Share |

Westview schools revisiting transfer policy

In order to be in line with state law, the Westview School District is looking at its non-resident student policy, the school board was told Thursday evening.

“If we are going to continue to accept non-resident students, we’ll have to redraft our policy,” Superintendent Randy Zimmerly told the board. “If we accept non-resident students, we must accept all of them unless we don’t have the capacity. That is the only option.”

Under state law, the district can set a limit on capacity, by grade, as the only limiting factor in accepting transfer students. The district could estimate its capacity per grade in the spring, Zimmerly the board, and consider a June 30 deadline for applications. “Then, we will have a lottery if there are more applications than openings during the July meeting,” he added.

Otherwise, the school will consider additional students until all slots are filled or until just after Labor Day.

Transfer students would still need to provide their own transportation. However, Zimmerly said, they are awaiting clarification on students with disabilities. Right now, the thought is those transfer students needing special transportation would need to get their own transportation to the school district’s boundaries.

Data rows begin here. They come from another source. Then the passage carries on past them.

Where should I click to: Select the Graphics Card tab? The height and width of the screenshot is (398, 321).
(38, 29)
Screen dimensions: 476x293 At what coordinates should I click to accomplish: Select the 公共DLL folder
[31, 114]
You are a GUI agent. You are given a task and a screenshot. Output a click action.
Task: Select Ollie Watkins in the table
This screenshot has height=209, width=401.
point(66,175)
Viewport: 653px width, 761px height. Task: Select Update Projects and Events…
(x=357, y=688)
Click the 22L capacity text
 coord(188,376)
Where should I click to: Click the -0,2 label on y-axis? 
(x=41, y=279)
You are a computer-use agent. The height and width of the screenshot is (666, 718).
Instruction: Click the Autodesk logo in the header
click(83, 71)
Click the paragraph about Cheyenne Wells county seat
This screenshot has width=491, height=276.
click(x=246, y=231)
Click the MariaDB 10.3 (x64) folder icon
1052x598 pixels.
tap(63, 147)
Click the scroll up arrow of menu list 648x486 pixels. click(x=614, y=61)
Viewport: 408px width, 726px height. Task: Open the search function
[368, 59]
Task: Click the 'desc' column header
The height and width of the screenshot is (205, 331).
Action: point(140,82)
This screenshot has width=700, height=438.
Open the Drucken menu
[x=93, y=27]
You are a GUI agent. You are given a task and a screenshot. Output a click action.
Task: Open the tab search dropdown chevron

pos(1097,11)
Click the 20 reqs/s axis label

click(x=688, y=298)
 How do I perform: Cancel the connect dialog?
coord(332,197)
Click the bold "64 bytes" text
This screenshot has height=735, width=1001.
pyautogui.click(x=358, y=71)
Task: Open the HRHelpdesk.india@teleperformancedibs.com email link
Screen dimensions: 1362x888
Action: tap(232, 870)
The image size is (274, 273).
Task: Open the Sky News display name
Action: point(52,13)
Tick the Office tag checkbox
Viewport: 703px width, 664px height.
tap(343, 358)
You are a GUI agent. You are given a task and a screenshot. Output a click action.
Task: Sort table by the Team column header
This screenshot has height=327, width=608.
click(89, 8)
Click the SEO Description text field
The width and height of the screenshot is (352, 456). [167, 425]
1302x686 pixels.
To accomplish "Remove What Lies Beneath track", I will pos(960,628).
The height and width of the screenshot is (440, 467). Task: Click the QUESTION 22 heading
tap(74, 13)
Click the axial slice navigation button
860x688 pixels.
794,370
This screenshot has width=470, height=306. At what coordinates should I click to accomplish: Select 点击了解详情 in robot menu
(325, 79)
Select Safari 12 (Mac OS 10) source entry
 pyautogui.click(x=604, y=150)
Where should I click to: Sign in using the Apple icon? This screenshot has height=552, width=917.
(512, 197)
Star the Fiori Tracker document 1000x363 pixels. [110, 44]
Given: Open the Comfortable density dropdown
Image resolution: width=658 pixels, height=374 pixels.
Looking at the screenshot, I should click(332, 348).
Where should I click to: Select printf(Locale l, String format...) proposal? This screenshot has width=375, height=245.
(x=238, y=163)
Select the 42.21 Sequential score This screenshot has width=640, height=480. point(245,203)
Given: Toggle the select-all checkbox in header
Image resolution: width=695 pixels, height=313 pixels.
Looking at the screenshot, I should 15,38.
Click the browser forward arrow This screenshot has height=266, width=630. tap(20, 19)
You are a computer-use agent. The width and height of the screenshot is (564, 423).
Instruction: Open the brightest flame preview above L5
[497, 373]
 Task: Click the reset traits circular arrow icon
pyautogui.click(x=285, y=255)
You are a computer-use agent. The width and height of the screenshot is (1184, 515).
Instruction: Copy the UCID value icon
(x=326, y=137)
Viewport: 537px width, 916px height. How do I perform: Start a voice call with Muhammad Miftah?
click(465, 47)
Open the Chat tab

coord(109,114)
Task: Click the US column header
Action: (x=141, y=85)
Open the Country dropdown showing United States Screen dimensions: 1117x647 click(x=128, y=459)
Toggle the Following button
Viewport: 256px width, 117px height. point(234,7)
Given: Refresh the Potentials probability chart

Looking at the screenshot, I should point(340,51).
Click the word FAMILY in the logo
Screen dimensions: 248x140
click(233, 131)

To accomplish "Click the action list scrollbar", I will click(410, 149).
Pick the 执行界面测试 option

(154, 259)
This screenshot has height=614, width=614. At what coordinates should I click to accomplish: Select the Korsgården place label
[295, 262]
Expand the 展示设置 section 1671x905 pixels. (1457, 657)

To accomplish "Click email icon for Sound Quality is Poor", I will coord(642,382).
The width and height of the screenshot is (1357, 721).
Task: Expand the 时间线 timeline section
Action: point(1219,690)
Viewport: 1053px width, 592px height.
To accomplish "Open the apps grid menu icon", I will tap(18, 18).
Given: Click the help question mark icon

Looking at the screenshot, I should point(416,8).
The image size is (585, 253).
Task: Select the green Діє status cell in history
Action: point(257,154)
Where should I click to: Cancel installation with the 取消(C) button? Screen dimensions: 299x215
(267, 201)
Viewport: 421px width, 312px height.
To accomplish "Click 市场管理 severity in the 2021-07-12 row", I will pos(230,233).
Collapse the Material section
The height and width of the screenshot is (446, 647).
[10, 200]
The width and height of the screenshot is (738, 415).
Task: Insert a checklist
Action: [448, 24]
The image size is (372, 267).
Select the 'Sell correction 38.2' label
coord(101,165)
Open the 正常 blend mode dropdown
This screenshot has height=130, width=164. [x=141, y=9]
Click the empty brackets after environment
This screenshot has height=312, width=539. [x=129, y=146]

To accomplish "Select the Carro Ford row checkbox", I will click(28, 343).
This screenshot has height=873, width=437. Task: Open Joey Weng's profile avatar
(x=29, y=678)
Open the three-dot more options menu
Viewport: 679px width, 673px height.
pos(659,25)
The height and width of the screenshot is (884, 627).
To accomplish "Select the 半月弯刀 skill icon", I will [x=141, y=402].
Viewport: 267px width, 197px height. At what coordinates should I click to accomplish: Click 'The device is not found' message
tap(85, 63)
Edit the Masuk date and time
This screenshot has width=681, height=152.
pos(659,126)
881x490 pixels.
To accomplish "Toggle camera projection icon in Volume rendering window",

The district currently has 105 non-resident students, spread throughout all grades. Zimmerly noted that last year, 37 non-resident students were children of staff members.

In other business:

The board heard a recommendation for the new parking area at Topeka Elementary School. The district bought a lot just north of the school and is planning to add parking spaces and sidewalks. Overall, the proposed plan would add 22 parking spots and an additional 11 spots in the current parking area.

The engineer is to meet with the Topeka principal to go over the plan and look at traffic flow and foot traffic concerns.

The district could advertise for bids on the project in February or March, with construction planned for the summer break.

The engineer’s estimated cost was $202,000. The district has budgeted $204,000 for the project.

The board was told that the district locked in its fuel for the next nine months at $3.336 through North Central Co-Op.

A question on a claim from November was discussed as it was noted that a claim for bowling for the junior high school PE class came from fees collected as part of the textbook rental for that class.